The ‘eatwell plate’ of the Food Standards Agency has guided food choices since the 1990s, but it has recently come under scrutiny as sustainable food consumption moves up the agenda. With eating out an important part of our culture, how can the catering sector join the debate and put sustainability on the menu?

This was a key question for the Sustainable Food Summit, held this May in Bristol. Now in its second year, the event brought together a wide spectrum of industry representatives, food-based organisations and myself – a researcher in sustainable food systems – for three hours of productive discussions and workshops tailored to the restaurant trade. With UK consumers’ expenditure on catering services totalling £83.9 billion in 2013, the environmental footprint of the farm-to-restaurant supply chain deserves our attention.
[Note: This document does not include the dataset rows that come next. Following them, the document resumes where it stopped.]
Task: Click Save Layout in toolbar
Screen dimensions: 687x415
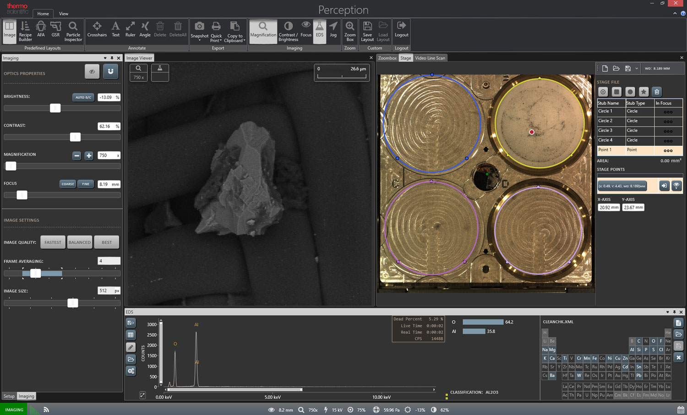Action: [367, 31]
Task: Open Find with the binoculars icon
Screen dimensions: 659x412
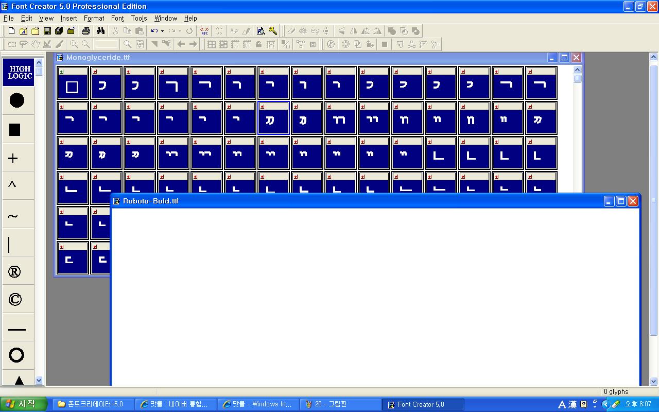Action: [x=100, y=31]
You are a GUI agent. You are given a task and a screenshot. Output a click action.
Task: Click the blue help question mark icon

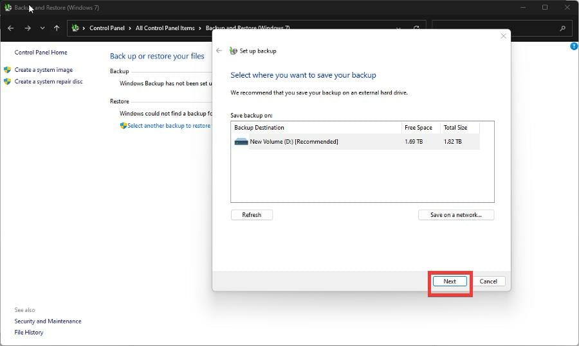pos(574,47)
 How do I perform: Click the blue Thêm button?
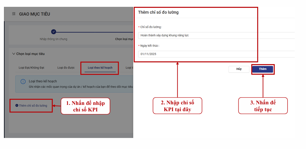[x=263, y=69]
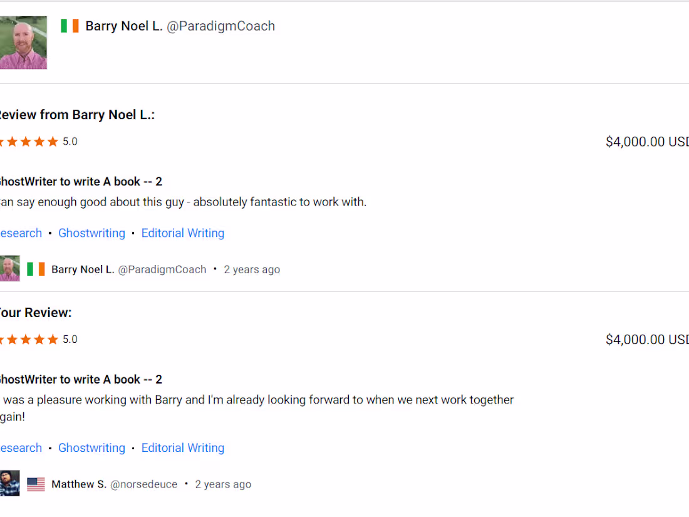Click Ireland flag in Barry's review footer
The width and height of the screenshot is (689, 517).
click(x=36, y=269)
For chefs Tim Maddams and Arthur Potts Dawson, who spoke at the event, sustainability has become their moral imperative. On a sustainability crusade, they advocate farm-to-fork thinking for a successful business and personal life. Both gave passionate speeches on how, in recognising that their impact really does make a difference to diners, they were able to make important changes in the dining experience.

Maddams talked of novel ways to conceptualise a menu, be that in sourcing ‘incidental meat’ such as pigeon, or including under-utilised mutton and offal. They argued that the move to sustainable consumption should really be seen as an opportunity. Diners like novelty, and they are more likely to try something new in a restaurant than during their weekly shop. Diners provide a fertile testing ground for chefs to explore both environmental and economic gains, which encourages a growing consciousness around food production and consumption. Sourcing food locally, for instance, promotes the local economy and shortens supply chains. In turn, this leads to fewer food miles and also a good talking point over dinner.

Maddams’ sustainable plate extends beyond the food on it to include how the restaurant runs. Just because your beef is grass fed and the samphire foraged with your own bare hands, you are not let off leaving the tap running or the oven door open. At the scale of industrial kitchens, this really does make a difference, but for individuals too, small changes accumulate into a significant impact.

The day was a refreshing departure from discussions on the health impacts of food – while health is undeniably important, a holistic perspective is needed on the sustainable plate. And this is very much reflected in the changing face of what British people see as a typical meal.

Why menus look the way they do

Wartime rationing prescribed fair distribution of food and a surge in homegrown produce during the 1940s. We should not forget the ‘dig for victory’ propaganda that is making a well-deserved comeback! However, it was not until the 1970s that a guideline for how to eat was developed Europe.

Gripped by high food prices, Sweden created a food pyramid detailing the ‘correct’ servings of foods, from breads and cereals to fats and oils. It was intended to offer ‘good wholesome food at reasonable prices’. No health claims were made.

The US Department of Agriculture (USDA) adapted the food pyramid for its market shortly after. Heavy lobbying from the food industry had a significant influence on the types and amounts of food that appeared on this version. As nutritionist Luise Light, former USDA insider, explains:

Where we, the USDA nutritionists, called for a base of 5–9 servings of fresh fruits and vegetables a day, it was replaced with a paltry 2–3 servings… changes were made to the wording of the dietary guidelines from ‘eat less’ to ‘avoid too much’, giving a nod to the processed food industry interests by not limiting highly profitable ‘fun foods’ (junk foods by any other name) that might affect the bottom line of food companies.”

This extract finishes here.